9. New generations are completely fascinated by their act.
With a few exceptions, the idea of being in a gigantic rock band isn't an ambition that the majority of young musicians angle for these days. That's understandable, given that the last thing most labels want to do is send five youths and all their gear on tour for a year or more.
Oasis remains the Last Big Band, and there might not ever be another one. As I learned at a recent Fender guitar panel on the future of music, we now live in the era of the streamed playlist. Oasis certainly wound up on plenty of pre-streaming playlists, but the band's impact would have been impossible without the album format and widespread radio play.
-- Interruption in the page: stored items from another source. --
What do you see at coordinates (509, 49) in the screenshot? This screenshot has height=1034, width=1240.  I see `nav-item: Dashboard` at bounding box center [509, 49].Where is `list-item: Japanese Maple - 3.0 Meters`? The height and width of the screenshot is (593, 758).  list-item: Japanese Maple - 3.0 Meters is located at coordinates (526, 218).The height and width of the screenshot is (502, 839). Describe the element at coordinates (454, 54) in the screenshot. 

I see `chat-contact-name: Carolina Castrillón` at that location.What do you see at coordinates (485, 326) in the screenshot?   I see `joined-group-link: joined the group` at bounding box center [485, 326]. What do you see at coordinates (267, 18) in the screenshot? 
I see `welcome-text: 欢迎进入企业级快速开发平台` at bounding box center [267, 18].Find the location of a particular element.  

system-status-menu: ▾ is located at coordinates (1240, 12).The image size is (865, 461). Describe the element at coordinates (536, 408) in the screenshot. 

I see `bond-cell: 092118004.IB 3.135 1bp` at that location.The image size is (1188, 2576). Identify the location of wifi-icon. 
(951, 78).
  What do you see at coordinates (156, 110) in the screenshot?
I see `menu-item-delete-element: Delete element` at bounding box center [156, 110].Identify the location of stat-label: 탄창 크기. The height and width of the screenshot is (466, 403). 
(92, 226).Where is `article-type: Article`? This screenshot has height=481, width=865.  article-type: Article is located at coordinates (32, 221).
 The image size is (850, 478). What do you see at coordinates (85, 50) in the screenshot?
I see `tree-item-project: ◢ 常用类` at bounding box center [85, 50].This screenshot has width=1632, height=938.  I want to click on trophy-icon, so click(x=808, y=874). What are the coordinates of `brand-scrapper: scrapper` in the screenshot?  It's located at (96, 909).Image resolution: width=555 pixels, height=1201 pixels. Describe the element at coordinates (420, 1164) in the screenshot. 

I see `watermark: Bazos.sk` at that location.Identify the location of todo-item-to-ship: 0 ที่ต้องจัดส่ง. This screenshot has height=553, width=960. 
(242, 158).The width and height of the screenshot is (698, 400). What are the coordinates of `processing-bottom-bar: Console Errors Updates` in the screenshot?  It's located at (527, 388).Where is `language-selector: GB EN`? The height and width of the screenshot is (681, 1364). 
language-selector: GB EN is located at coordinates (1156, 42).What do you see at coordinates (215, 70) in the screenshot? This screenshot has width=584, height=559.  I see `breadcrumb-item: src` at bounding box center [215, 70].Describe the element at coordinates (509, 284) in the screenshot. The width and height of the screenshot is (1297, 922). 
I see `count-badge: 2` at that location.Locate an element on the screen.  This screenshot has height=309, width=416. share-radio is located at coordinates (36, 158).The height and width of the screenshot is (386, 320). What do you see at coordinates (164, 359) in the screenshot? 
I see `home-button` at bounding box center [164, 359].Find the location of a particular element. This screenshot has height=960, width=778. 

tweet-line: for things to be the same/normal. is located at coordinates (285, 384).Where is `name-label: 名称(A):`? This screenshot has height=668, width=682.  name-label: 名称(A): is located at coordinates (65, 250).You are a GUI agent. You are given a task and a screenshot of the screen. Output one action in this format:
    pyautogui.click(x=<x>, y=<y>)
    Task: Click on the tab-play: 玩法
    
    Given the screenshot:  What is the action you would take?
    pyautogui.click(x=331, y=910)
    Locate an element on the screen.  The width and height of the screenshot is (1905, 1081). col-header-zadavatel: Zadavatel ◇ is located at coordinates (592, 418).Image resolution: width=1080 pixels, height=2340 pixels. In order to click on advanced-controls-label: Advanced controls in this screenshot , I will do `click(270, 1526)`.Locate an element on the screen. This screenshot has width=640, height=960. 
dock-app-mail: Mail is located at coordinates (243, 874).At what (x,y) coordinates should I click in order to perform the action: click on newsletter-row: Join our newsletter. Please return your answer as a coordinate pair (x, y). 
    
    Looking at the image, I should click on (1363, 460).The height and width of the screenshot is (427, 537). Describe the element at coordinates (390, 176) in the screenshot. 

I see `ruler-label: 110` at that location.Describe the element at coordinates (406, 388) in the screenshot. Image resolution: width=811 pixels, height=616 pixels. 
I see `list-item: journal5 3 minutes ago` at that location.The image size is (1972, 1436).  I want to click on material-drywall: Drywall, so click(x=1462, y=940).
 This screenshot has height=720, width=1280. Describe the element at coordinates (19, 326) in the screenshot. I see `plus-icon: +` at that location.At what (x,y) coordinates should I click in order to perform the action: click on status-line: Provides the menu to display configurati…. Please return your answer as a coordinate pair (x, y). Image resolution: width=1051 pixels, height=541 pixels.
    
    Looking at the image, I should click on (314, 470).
Zep's legend was bases on their gigantic records, bootlegs of their live shows, and the fact that they were the first true mega-group. Oasis upped that by being the big band of the late television age, before the internet changed everything. The sheer scale of what they hoped to achieve — and actually did achieve — makes them a source of endless fascination.
10. They looked cool as f--k.
And they actually look cooler as f--k now that they've aged and taken on some chic elderly edge. To both Noel and Liam's credit, they're also stuck with their style over the decades.
It wasn't just the Gallagher Bros. Bonehead and Guigsy also looked cool, in their way, and the band's late-career art direction was typically superb.
And yes, you could argue that the lineup changes and intra-band feuds mean that Oasis can't match Zep and its unchanging decade-long lineup. You could also argue that the Zep-Oasis succession is pointless, because Zep was always huge in the US while Oasis was huge in the UK.
But then again, Zep also tended to look pretty cool — Who can forget Jimmy Page's black dragon suit? Where Oasis really nails this one is in looking cool ALL THE TIME. Even now at age 45, Liam is never spotted out of character.